Another alternative is to re-zip with tar and unzip it like this:

tar --create --verbose --gzip --file=CheX.tar.gz file*/
tar xzvf CheX.tar.gz

NOT for HPC: Develop interactively with Jupyter server

ssh <username>@servername

Remote - server side

  • create virtual environment virtualenv --python=python3.6 ~/test_env or virtualenv-3 --python=python3.6 ~/test_env

  • load virtualenv $ source ~/test_env/bin/activate

  • $ pip install jupyter ipykernel

  • install project requirements, including jupyter pip install -r requirements.txt

  • start jupyter server:
    jupyter notebook --no-browser --port=8889 jupyter notebook --no-browser --port=8889 >~/jupyter_lab_output_8889_$(date +"%Y%m%d").txt 2>&1 &

  • Look into the newly generated text file -> web URL for local browser.

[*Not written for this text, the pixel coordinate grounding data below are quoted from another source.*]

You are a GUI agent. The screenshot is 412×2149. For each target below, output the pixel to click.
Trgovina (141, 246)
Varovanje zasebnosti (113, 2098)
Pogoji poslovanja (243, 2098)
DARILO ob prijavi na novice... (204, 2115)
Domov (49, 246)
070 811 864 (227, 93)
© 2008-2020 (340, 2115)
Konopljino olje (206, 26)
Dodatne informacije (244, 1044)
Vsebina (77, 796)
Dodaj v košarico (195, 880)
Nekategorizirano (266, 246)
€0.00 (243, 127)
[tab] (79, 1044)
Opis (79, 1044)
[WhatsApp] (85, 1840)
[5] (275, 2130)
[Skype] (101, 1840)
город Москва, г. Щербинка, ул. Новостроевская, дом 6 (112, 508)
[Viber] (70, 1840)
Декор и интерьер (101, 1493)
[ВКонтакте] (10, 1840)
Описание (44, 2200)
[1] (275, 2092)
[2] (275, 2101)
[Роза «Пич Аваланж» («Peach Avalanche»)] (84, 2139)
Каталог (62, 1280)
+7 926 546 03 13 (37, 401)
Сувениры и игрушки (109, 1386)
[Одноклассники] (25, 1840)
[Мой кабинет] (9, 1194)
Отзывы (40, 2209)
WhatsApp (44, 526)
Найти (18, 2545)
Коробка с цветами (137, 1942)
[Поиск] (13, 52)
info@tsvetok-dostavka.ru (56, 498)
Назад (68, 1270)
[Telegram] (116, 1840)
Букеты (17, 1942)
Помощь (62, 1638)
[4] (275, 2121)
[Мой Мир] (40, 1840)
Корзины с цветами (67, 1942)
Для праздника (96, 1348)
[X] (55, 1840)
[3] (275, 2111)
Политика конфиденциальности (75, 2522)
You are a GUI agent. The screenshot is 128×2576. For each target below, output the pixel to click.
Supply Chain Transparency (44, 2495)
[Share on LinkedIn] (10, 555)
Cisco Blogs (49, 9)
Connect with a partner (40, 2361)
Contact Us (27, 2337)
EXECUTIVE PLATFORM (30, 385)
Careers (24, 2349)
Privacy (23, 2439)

  • To access the jupyter, you first need to set up the client side

  • When you do so you can probably copy & paste the shown URLs in your local browser

Local/client side:

  • Port forwarding, here e.g. for port 8916:
    $ ssh -N -f -L localhost:8888:localhost:8889 <username>@<server_id>
    $ ssh -L 8916:localhost:8916 <username>@<server_id>
    
  • Local browser URL open: localhost:8888 or localhost:8916 (token authentication required)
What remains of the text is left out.